Build 'n Race is a video game developed by British studio Icon Games Entertainment and published by Zoo Games for the Wii. It was released on August 4, 2009, in North America.

==Gameplay==
Build 'n Race is a game of high-speed racing through insane environments - huge jumps, ramps, raised hairpin turns, half-pipes and a multitude of other reflex testing track designs. Track creation tools allow the player to easily build courses using more than 1,000 different construction blocks, which can then be played in single or multiplayer modes.

===Solo Race===
Practice any of the tracks unlocked in the Championship Mode. No time limit applies in this mode. You can select tracks in any order providing you have already accessed them in the Championship Mode.

===Time Trial===
The objective in time trial mode is to complete a track in the quickest time to possible to get a place on the fastest time score board. This mode features a Best Time 'Replay Car', which appears after the first lap of the track. This car will replay your fastest time while you race - effectively you are your own opponent. You can select tracks in any order providing you have already accessed them in the Championship Mode.

===Championship===
The Championship Mode is set over eight cups with each cup featuring 7 or 8 different races. A race is held on each course with the seven participating cars vying for top honors. Once a cup race is over, driver points are distributed according to the driver's position. The total number of driver points determines a driver's overall ranking. The player who finishes in first place wins a gold cup, second a silver, and third a bronze. At the end of each race, a status screen displays the finish position of the cars. The winner's overall race time is displayed along with the best lap time and each losing car displays its time behind the leader's on the status board.

===Challenges===
The Challenge Modes allow the player to select one of four difficulty levels: Easy, Medium, Hard and Challenge. These correspond to the difficulty of the tracks you will race on. For each difficulty level there are 15 tracks. Initially only the Easy level will be available - with the player able to select any of the 15 tracks to race on. You can only unlock the next challenge level by winning at least a bronze on all of the tracks for the current difficulty level. In Race Challenge, you must finish in the top 3 to earn a medal (1st, 2nd, or 3rd to obtain gold, silver, or bronze respectively). You race the Al cars in this mode. In Time Challenge, each track has three reference times. Each one associated with a medal: bronze, silver, or gold.

===Race environments===
Build 'n Race features three different environment themes inspired by locations throughout the world.

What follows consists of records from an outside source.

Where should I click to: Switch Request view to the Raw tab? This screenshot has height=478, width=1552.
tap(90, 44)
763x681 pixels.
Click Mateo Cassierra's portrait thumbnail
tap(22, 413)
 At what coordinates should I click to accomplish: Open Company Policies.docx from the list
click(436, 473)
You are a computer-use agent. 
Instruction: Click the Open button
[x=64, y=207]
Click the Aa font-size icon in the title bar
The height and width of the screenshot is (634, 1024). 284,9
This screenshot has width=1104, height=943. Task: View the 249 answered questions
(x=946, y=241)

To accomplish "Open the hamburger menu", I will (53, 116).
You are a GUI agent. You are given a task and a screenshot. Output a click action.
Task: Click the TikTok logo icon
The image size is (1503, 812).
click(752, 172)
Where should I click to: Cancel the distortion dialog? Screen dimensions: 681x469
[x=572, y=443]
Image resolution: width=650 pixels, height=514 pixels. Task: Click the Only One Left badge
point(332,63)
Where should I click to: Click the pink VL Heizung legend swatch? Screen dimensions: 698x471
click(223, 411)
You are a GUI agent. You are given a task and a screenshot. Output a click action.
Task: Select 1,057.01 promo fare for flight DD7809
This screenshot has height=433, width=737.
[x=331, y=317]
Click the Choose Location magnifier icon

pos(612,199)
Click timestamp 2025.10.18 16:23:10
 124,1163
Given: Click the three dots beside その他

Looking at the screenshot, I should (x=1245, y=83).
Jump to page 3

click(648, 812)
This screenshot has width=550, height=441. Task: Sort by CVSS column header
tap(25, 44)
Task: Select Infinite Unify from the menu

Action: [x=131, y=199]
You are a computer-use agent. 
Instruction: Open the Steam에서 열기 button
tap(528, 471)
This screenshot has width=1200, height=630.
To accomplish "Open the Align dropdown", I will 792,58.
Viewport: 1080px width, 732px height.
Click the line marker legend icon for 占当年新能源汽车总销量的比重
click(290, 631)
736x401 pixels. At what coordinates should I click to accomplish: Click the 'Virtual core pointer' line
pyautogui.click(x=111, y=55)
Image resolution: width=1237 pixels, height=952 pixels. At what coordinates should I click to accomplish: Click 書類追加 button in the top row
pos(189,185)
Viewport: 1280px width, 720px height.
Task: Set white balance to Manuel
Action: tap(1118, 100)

| Track Name | Description |
| AutoRace City | Speed through the city from downtown commercial and residential areas through to financial districts and shopping precincts. The driving is fast and unpredictable with wild stunts and jumps. |
| Tri-State Circuits | In arena made over the top racing with specifically designed stunt tracks, skyward spiralling road courses and more traditional motorsport race circuits. Enjoy the beautiful sunset sky, but watch out for the blimps on those high jumps! |
| Blackmoors Rally | Get dirty with the rally environment featuring dirt tracks and winding country lanes where wide sweeping curves and hair raising tight bends comes one after the other. With the tight chicanes and river crossings, the winding tree lined roads are surrounded by vast nuclear factories, wind farms, holiday parks and ancient ruins. |

==Development==
Zoo Games arranged a licensing deal with Pennzoil, but it fell through and as a result it lost the Pennzoil license.

== Reception ==
Build 'n Race was poorly received.
One critic wrote: "Overall, Build 'n Race is one of the better entries in the Wii's budget-priced library...With some serious refinement and development, however, a sequel could catapult the game out of bargain bins and into shelf space reserved for premium titles." When compared to other games on the platform, especially those within the racing genre, it appears that the novelty that Build 'n Race had (user generated tracks) couldn't overcome the hurtle of its poor racing gameplay.